Task inputs START

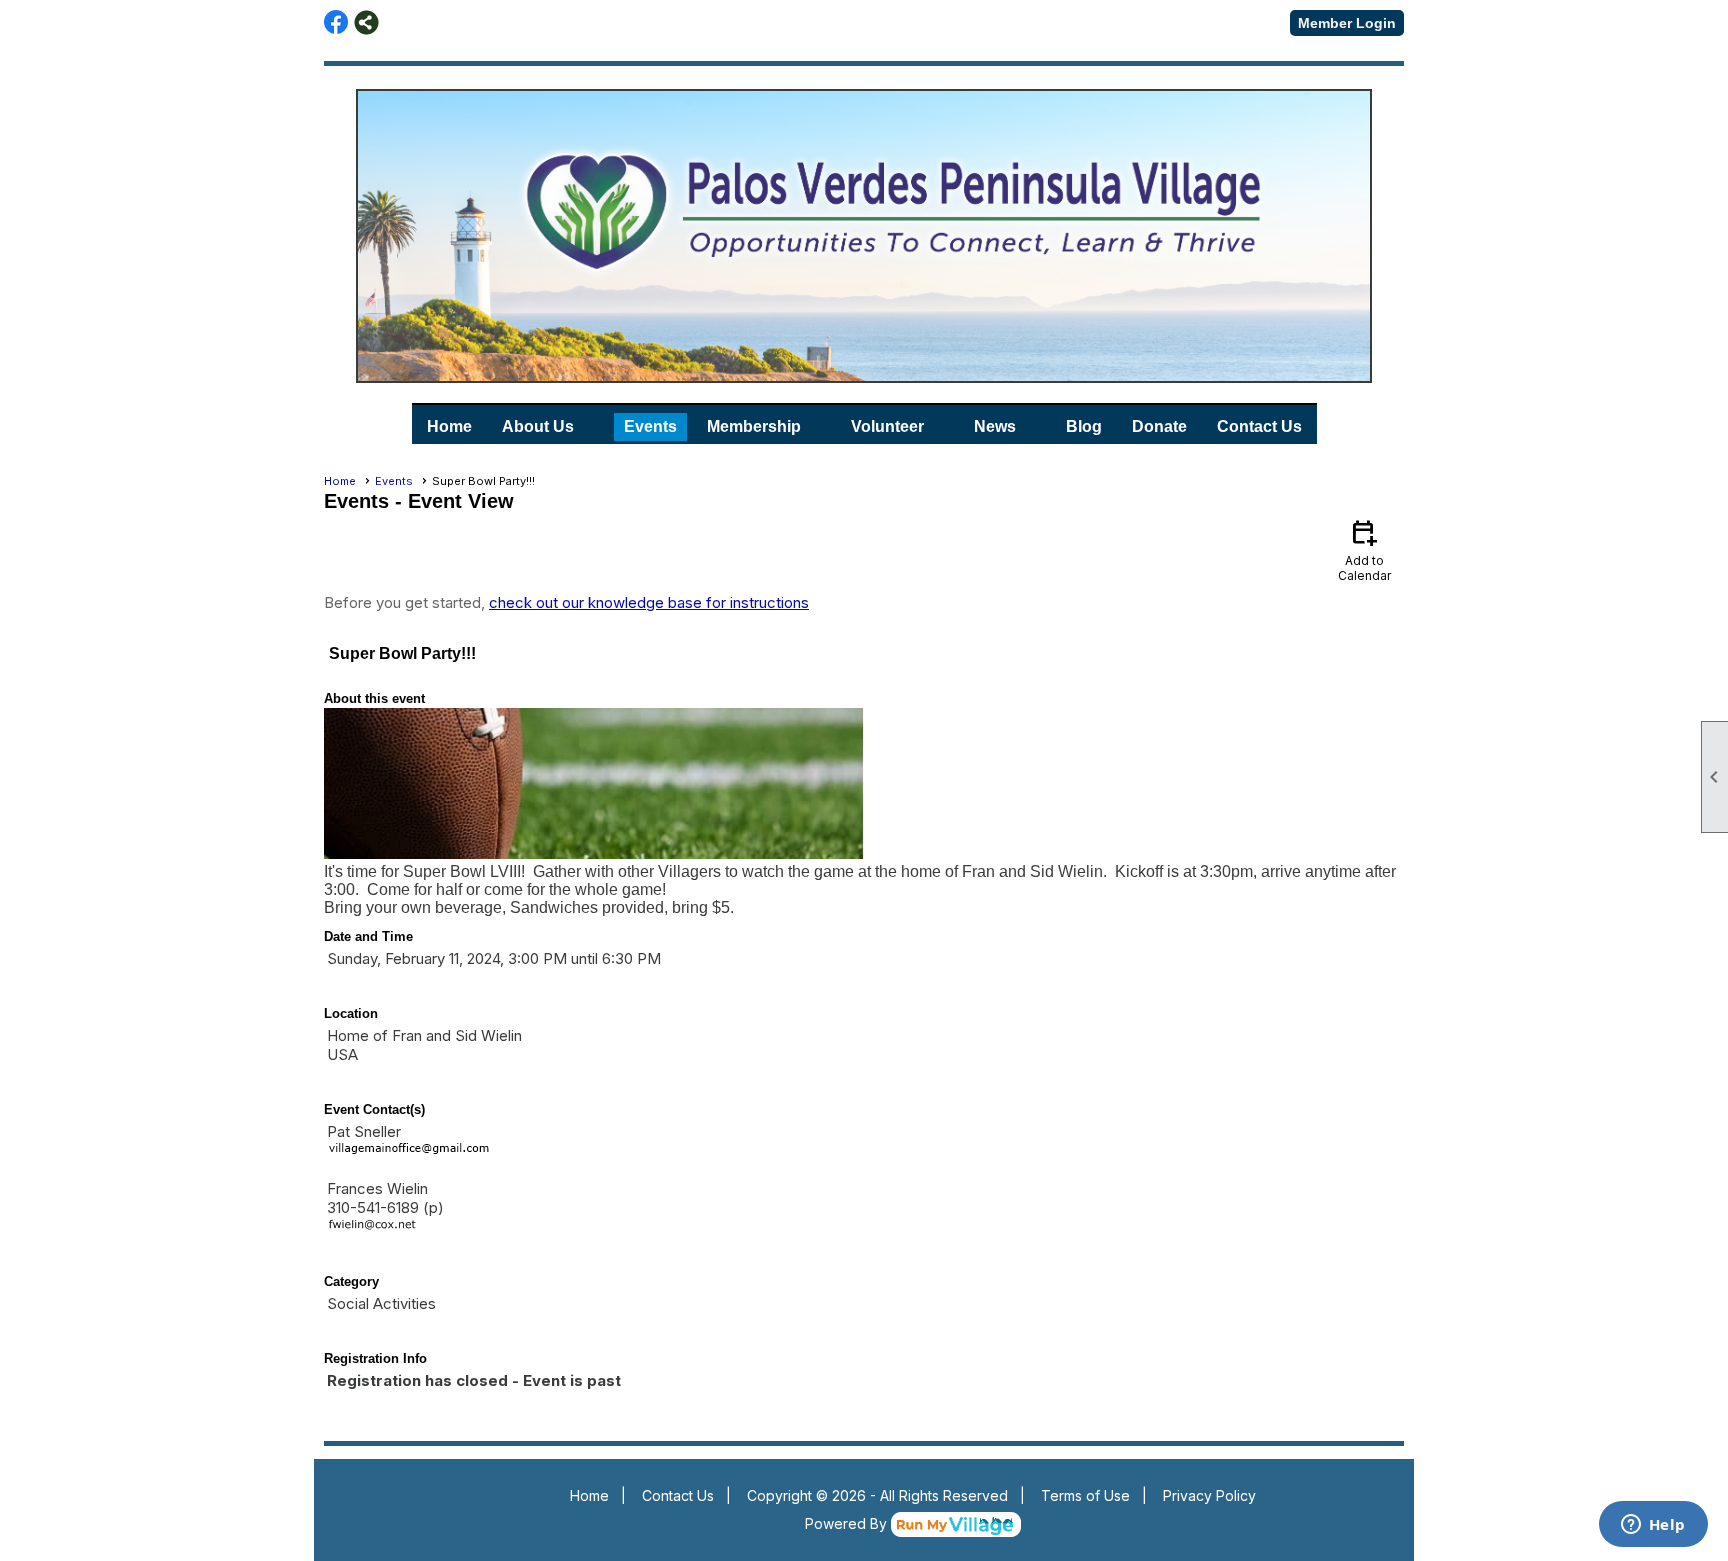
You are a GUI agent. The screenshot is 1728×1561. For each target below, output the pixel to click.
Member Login (1347, 23)
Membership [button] (754, 426)
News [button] (995, 426)
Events (650, 426)
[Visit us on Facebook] (336, 22)
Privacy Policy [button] (1209, 1495)
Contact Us (1259, 426)
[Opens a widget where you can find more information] (1653, 1526)
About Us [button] (538, 426)
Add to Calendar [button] (1364, 549)
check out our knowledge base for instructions (649, 602)
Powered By (848, 1523)
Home (449, 426)
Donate (1159, 426)
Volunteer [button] (887, 426)
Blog (1084, 426)
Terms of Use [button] (1085, 1495)
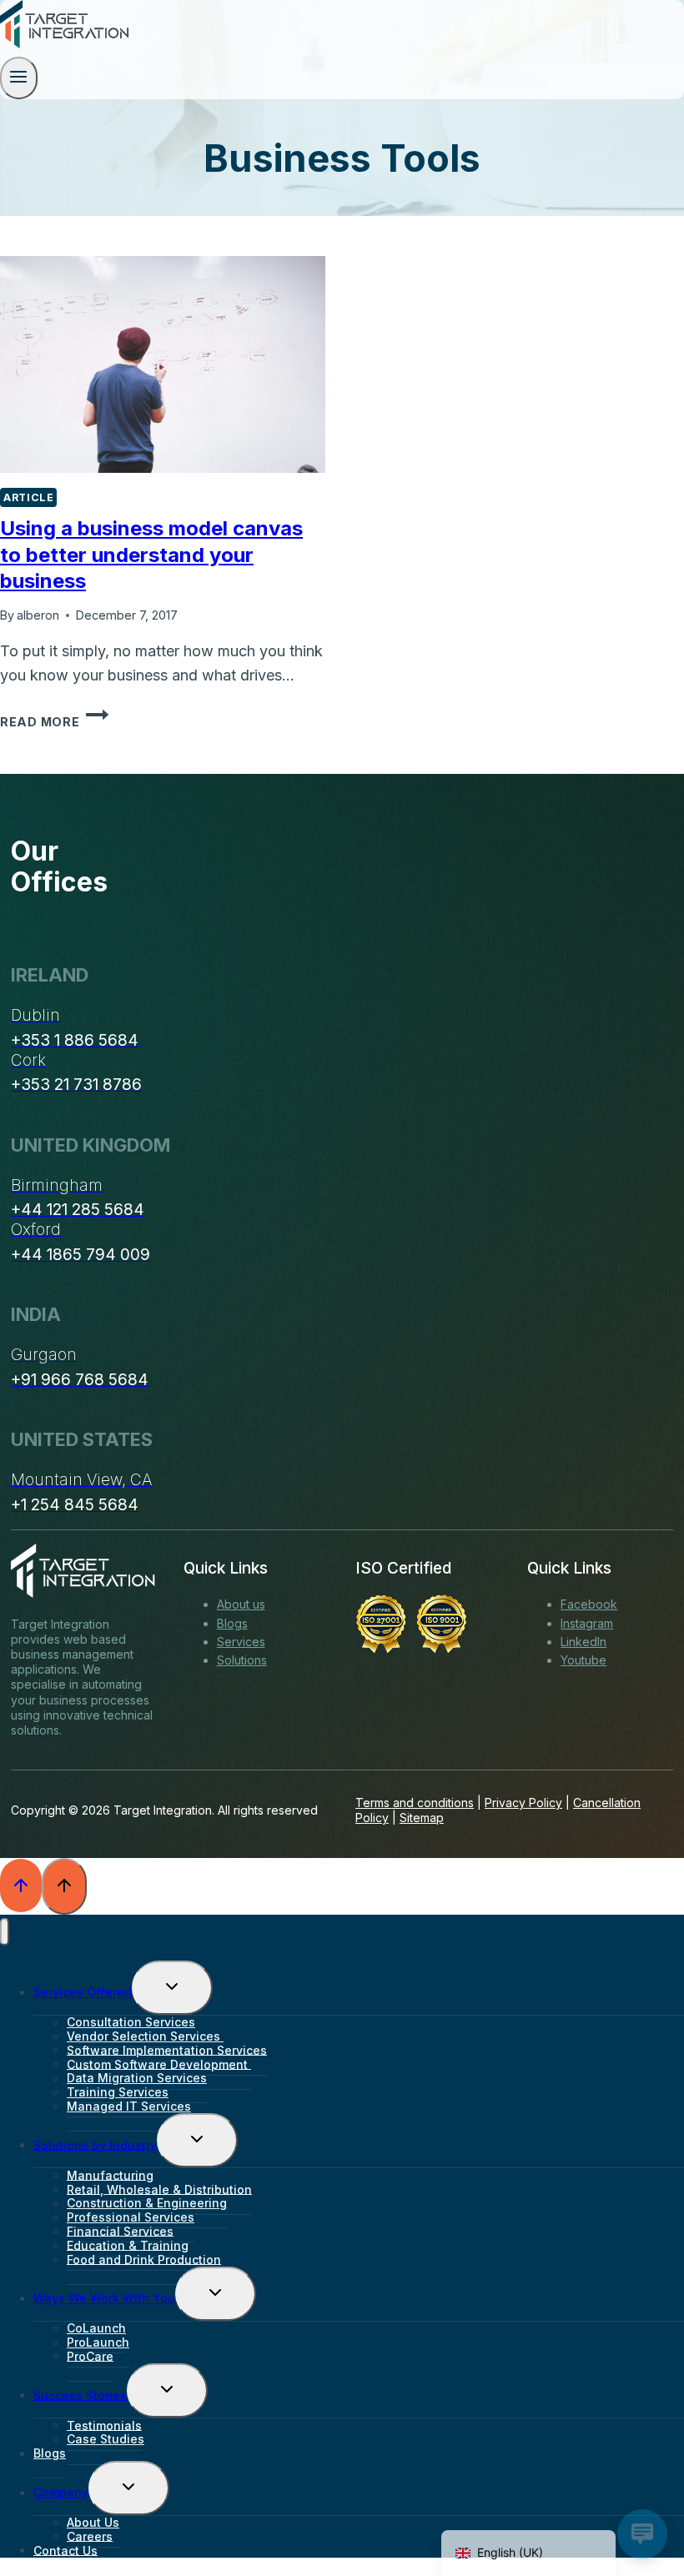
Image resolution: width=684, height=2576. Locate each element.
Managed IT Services (129, 2106)
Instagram (587, 1623)
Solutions (242, 1660)
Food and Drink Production (144, 2259)
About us (241, 1604)
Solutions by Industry (95, 2144)
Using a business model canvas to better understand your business (151, 554)
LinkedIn (583, 1641)
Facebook (589, 1604)
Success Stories (80, 2395)
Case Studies (105, 2439)
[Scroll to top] (21, 1886)
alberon (38, 615)
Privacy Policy (523, 1802)
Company (60, 2492)
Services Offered (82, 1992)
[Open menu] (19, 78)
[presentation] (162, 364)
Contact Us (65, 2550)
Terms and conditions (414, 1802)
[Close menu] (4, 1932)
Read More (54, 722)
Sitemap (422, 1817)
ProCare (90, 2355)
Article (28, 497)
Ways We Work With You (104, 2298)
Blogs (232, 1623)
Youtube (583, 1660)
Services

Task inputs END

_How to complete this task_
Give all the entries again exactly, dropping each picture.

_Written solution_
You are a GUI agent. The screenshot is 1728×1561. For each target below, output the pixel to click.
Member Login (1347, 23)
Membership [button] (754, 426)
News [button] (995, 426)
Events (650, 426)
[Visit us on Facebook] (336, 22)
Privacy Policy [button] (1209, 1495)
Contact Us (1259, 426)
[Opens a widget where you can find more information] (1653, 1526)
About Us [button] (538, 426)
Add to Calendar [button] (1364, 549)
check out our knowledge base for instructions (649, 602)
Powered By (848, 1523)
Home (449, 426)
Donate (1159, 426)
Volunteer [button] (887, 426)
Blog (1084, 426)
Terms of Use [button] (1085, 1495)
Image resolution: width=684, height=2576. Locate each element.
Managed IT Services (129, 2106)
Instagram (587, 1623)
Solutions (242, 1660)
Food and Drink Production (144, 2259)
About us (241, 1604)
Solutions by Industry (95, 2144)
Using a business model canvas to better understand your business (151, 554)
LinkedIn (583, 1641)
Facebook (589, 1604)
Success Stories (80, 2395)
Case Studies (105, 2439)
[Scroll to top] (21, 1886)
alberon (38, 615)
Privacy Policy (523, 1802)
Company (60, 2492)
Services Offered (82, 1992)
[Open menu] (19, 78)
[presentation] (162, 364)
Contact Us (65, 2550)
Terms and conditions (414, 1802)
[Close menu] (4, 1932)
Read More (54, 722)
Sitemap (422, 1817)
ProCare (90, 2355)
Article (28, 497)
Ways We Work With You (104, 2298)
Blogs (232, 1623)
Youtube (583, 1660)
Services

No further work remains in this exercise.